With the solar-flavoured premise of Sun Probe not needing any external villainy, the Hood's involvement in Trapped in the Sky and The Mighty Atom acts as a satisfying bookending of this combined viewing experience. The Mighty Atom brings things back down to Earth with an eerie, isolated desert setting, the risks of atomic fallout also echoing the threat in Trapped in the Sky. Scorching desert landscapes make for a nice thematic link with the barren depths of space, aided further by Thunderbird 3's brief appearance in an episode otherwise known for its introduction of International Rescue's underwater scout craft. The Hood attempts to lure International Rescue back out to a freshly concocted disastrous scenario of his own making by threatening to destroy an atomic irrigation plant, the contaminating fallout of which would be gargantuan. Following on from his efforts in Trapped in the Sky, viewing The Mighty Atom in such close proximity to the series' debut episode gives us a compelling leap in characterisation as we see the depths the Hood will go to in order to expose I.R. for his own desires.

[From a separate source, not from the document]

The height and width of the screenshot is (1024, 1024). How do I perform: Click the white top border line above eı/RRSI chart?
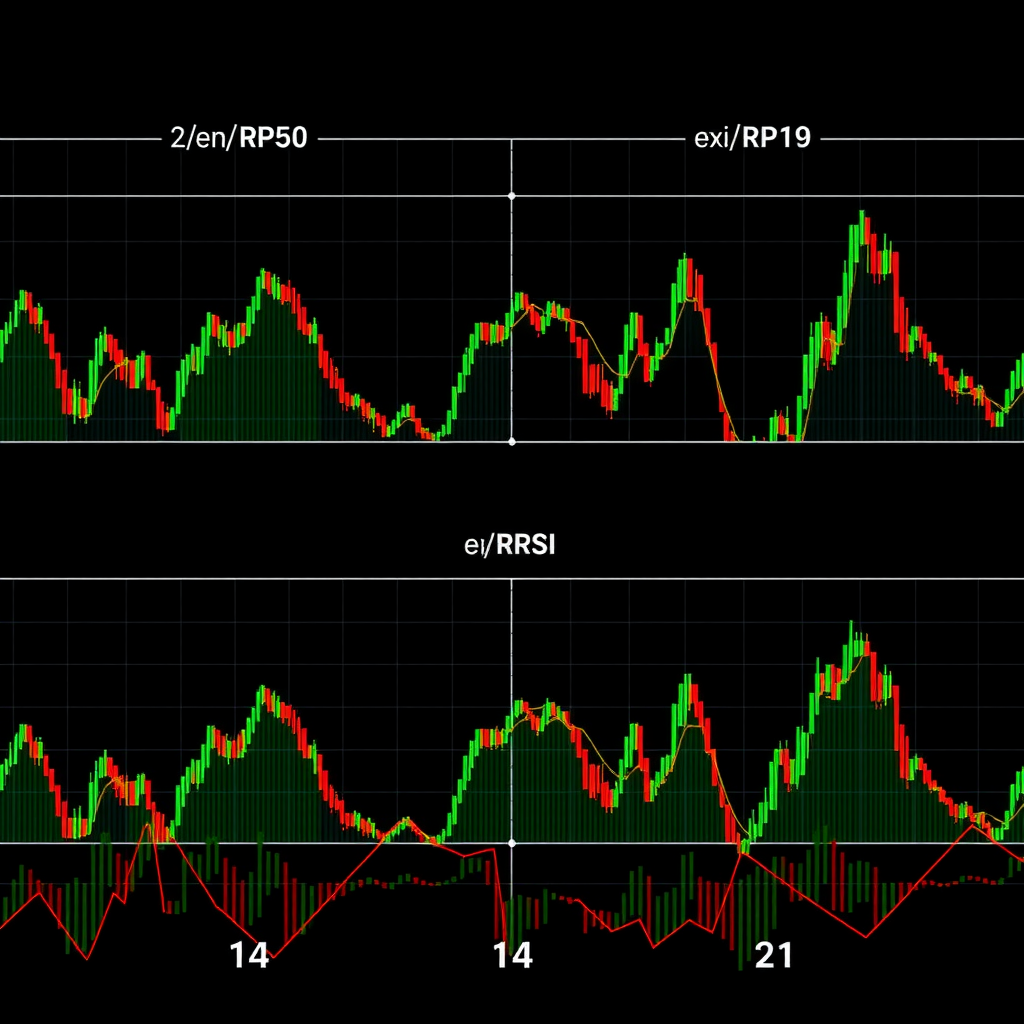point(300,579)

There are some awkward drawbacks to embracing this combination of episodes, admittedly. Despite a confident introduction in Trapped in the Sky, The Mighty Atom doesn't showcase Lady Penelope in the most positive of lights. Despite her hysterical reaction to the robotic spy mouse itself adding some comical levity to an episode otherwise centred in horrific nuclear fallout, it's one of the series' moments that hasn't aged well in showcasing Penelope as a supposedly unshakable action heroine. Elsewhere, The Mighty Atom perhaps isn't the strongest episode to showcase Thunderbird 4. Day of Disaster or Atlantic Inferno may be better contenders compared to how minimal Thunderbird 4's presence here feels. Nevertheless, the climactic rescue in The Mighty Atom sees Tracy brothers and Thunderbird machines working in tandem to cut off the atomic plant's seawater intake, a carefully coordinated operation that rounds off this trio of interconnected adventures on one of I.R.'s tensest rescues.
The perfect trilogy
From radioactive threats to espionage rodents, Trapped in the Sky, Sun Probe and The Mighty Atom make for a compelling combination of successive events that showcase the best elements of Thunderbirds. Further episodes would continue to play with the series' format, but the formative nature of these three key episodes, each of them focused around introducing each of the five Thunderbird machines, enables them to be greatly enjoyed as a cohesive beginning set of adventures.